--- Records supplied Enclosed Below ---

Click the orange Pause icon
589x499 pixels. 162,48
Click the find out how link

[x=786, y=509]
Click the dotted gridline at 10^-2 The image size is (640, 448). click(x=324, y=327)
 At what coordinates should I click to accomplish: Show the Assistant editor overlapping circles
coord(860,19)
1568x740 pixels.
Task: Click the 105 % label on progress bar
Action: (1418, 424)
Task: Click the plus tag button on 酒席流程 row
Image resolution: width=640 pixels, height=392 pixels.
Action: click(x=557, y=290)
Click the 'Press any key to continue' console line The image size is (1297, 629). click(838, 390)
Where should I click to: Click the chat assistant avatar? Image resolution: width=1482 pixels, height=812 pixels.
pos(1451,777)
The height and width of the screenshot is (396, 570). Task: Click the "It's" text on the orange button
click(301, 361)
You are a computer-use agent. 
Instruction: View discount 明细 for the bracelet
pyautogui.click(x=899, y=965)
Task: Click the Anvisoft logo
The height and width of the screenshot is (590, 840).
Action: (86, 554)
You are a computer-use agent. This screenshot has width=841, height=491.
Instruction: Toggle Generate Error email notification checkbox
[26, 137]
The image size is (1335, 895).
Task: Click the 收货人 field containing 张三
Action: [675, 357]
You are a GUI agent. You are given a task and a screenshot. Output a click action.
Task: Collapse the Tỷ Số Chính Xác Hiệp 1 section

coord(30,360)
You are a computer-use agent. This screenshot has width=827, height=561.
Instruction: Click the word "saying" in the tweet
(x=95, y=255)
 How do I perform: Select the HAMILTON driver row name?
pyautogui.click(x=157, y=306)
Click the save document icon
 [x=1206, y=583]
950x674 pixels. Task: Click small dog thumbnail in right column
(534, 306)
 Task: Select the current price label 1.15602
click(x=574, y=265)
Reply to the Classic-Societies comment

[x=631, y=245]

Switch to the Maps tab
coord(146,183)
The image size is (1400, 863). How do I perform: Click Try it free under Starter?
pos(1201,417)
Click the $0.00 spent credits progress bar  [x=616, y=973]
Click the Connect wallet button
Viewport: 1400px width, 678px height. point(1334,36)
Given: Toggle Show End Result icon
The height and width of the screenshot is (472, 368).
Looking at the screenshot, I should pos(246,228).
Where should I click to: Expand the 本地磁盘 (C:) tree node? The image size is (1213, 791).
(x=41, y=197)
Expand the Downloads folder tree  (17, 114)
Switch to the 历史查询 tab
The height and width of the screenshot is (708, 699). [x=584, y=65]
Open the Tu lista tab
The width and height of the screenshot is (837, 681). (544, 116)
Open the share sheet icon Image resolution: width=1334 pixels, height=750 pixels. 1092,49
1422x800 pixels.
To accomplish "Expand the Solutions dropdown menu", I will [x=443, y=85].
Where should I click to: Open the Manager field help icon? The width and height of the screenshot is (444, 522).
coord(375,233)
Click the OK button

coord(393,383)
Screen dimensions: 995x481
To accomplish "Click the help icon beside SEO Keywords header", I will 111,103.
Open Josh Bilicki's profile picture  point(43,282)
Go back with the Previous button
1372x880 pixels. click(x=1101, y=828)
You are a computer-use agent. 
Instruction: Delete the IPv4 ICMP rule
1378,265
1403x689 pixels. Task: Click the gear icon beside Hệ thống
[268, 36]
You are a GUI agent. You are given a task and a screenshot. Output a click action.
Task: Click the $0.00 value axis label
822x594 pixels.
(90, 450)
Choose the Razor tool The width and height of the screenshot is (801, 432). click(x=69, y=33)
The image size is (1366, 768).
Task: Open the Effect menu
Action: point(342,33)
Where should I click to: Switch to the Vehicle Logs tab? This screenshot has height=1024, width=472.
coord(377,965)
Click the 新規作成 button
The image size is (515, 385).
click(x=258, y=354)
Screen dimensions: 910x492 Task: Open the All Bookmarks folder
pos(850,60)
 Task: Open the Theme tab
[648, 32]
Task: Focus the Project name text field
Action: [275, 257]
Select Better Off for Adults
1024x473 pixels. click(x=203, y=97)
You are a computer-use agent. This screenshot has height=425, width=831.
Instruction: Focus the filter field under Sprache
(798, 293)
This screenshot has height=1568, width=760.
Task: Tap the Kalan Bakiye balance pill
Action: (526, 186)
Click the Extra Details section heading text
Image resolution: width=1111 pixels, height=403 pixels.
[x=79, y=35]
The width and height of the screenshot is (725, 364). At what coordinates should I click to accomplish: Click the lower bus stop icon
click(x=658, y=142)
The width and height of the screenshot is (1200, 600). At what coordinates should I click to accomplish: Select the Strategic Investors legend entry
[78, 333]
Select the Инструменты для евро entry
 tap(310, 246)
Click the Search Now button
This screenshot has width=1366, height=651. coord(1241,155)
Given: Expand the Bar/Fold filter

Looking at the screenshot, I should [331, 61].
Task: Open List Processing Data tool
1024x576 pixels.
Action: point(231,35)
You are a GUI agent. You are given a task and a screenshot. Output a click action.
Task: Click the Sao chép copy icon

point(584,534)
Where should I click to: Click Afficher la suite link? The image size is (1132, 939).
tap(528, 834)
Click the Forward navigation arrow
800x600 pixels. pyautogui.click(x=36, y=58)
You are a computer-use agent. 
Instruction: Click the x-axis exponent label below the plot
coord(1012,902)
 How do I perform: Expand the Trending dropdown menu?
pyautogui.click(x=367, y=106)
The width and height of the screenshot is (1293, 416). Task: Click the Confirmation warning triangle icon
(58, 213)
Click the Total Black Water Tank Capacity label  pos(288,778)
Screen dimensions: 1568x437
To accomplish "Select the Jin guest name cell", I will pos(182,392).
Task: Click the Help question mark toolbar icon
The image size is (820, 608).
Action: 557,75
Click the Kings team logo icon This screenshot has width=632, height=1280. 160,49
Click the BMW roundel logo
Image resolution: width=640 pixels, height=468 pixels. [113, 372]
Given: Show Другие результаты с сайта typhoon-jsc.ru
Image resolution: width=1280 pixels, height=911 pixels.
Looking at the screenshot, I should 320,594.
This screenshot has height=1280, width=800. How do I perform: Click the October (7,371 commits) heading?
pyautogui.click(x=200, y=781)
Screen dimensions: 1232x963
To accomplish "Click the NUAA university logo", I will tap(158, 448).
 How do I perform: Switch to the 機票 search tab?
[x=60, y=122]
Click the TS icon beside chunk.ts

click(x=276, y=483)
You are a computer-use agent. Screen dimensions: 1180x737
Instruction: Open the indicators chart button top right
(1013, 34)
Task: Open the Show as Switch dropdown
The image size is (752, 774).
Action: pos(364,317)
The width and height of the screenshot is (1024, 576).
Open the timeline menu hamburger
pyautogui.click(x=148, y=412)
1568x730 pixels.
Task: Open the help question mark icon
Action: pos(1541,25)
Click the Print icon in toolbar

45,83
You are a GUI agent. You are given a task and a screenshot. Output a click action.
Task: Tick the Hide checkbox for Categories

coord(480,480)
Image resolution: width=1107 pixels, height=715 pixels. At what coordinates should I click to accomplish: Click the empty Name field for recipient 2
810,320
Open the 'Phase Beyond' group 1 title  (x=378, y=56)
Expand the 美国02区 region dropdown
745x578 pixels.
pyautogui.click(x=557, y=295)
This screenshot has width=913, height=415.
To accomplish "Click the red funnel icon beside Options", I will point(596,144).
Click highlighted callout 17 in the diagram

--- End of Enclosed Records supplied ---

* What you are asked to do
Output, exactly and in full, the lines from the start of the entries above through the line that contains "has width=841, height=491.".

* Finished task
Click the orange Pause icon
589x499 pixels. 162,48
Click the find out how link

[x=786, y=509]
Click the dotted gridline at 10^-2 The image size is (640, 448). click(x=324, y=327)
 At what coordinates should I click to accomplish: Show the Assistant editor overlapping circles
coord(860,19)
1568x740 pixels.
Task: Click the 105 % label on progress bar
Action: (1418, 424)
Task: Click the plus tag button on 酒席流程 row
Image resolution: width=640 pixels, height=392 pixels.
Action: click(x=557, y=290)
Click the 'Press any key to continue' console line The image size is (1297, 629). click(838, 390)
Where should I click to: Click the chat assistant avatar? Image resolution: width=1482 pixels, height=812 pixels.
pos(1451,777)
The height and width of the screenshot is (396, 570). Task: Click the "It's" text on the orange button
click(301, 361)
You are a computer-use agent. 
Instruction: View discount 明细 for the bracelet
pyautogui.click(x=899, y=965)
Task: Click the Anvisoft logo
The height and width of the screenshot is (590, 840).
Action: (86, 554)
You are a computer-use agent. This screenshot has width=841, height=491.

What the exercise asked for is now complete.